Par un mémoire en défense, enregistré le 29 mars 2022, ainsi qu’un mémoire, enregistré le 13 janvier 2023, qui n’a pas été communiqué, la commune de Saint-Etienne, représentée par Me Phelip, conclut au rejet de la requête et à ce qu’une somme de 2 000 euros soit mise à la charge de M. A en application de l’article L. 761-1 du code de justice administrative.
Elle soutient que :
— elle justifie de l’entretien normal de l’arbre ;
— à titre subsidiaire, l’indemnisation du préjudice corporel sera limitée à un montant de 300 euros et le préjudice psychologique allégué n’est pas démontré ;
— la réalité du préjudice matériel subi par le requérant n’est pas établie.
Par un mémoire, enregistré le 12 octobre 2022, la caisse primaire d’assurance maladie de la Loire, demande au tribunal de condamner la commune de Saint-Etienne à lui verser la somme de 88,49 euros en remboursement des frais engagés en faveur de son assuré, somme assortie des intérêts au taux légal à compter du jugement, ainsi que la somme de 110 euros au titre de l’indemnité forfaitaire de gestion.
Elle soutient que :
— elle a exposé des frais en lien avec les soins dont a eu besoin M. A à la suite de la chute de la branche d’arbre du 25 février 2021, à hauteur de 88,49 euros ;
— elle a droit à la somme de 110 euros au titre de l’indemnité forfaitaire de gestion prévue par l’ordonnance n° 96-51 du 24 janvier 1996.
Vu les autres pièces du dossier ;
Vu :
— le code de la sécurité sociale ;
— l’arrêté du 15 décembre 2022 relatif aux montants minimal et maximal de l’indemnité forfaitaire de gestion prévue aux articles L. 376-1 et L. 454-1 du code de la sécurité sociale pour l’année 2023 ;
— le code de justice administrative.
Les parties ont été régulièrement averties du jour de l’audience.
Ont été entendus au cours de l’audience publique :
— le rapport de Mme Boulay, première conseillère,
— et les conclusions de M. Habchi, rapporteur public.
Considérant ce qui suit :
1. Le 25 février 2021, alors qu’il sortait de son véhicule stationné place Massenet à Saint-Etienne, M. A a reçu, sur l’épaule et sur son véhicule, une branche provenant d’un arbre situé sur la voirie publique.

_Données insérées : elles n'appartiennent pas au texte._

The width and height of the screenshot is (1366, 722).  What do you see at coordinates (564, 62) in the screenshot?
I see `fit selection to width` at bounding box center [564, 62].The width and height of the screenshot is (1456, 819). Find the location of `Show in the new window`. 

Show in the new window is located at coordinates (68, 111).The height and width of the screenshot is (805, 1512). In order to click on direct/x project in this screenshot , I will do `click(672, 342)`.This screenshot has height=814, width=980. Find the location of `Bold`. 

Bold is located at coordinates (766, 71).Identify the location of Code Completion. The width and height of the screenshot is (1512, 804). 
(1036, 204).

Par un courrier du 24 août 2021, dont il a été accusé réception le 10 septembre 2021, il a adressé à la commune de Saint-Etienne une demande préalable d’indemnisation des conséquences de cette chute de branche d’arbre. Sa demande ayant été implicitement rejetée, M. A demande au tribunal la condamnation de la commune à l’indemniser des différents préjudices qui ont résulté pour lui de cette chute de branche d’arbre.
Sur les conclusions indemnitaires :
2. En premier lieu, il appartient à la victime d’un dommage survenu à l’occasion de l’utilisation d’un ouvrage public d’apporter la preuve du lien de causalité entre l’ouvrage public dont elle était usager et le dommage dont elle se prévaut. La collectivité en charge de l’ouvrage public peut s’exonérer de sa responsabilité en rapportant la preuve soit de l’entretien normal de l’ouvrage, soit de ce que le dommage est imputable à la faute de la victime ou à un cas de force majeure.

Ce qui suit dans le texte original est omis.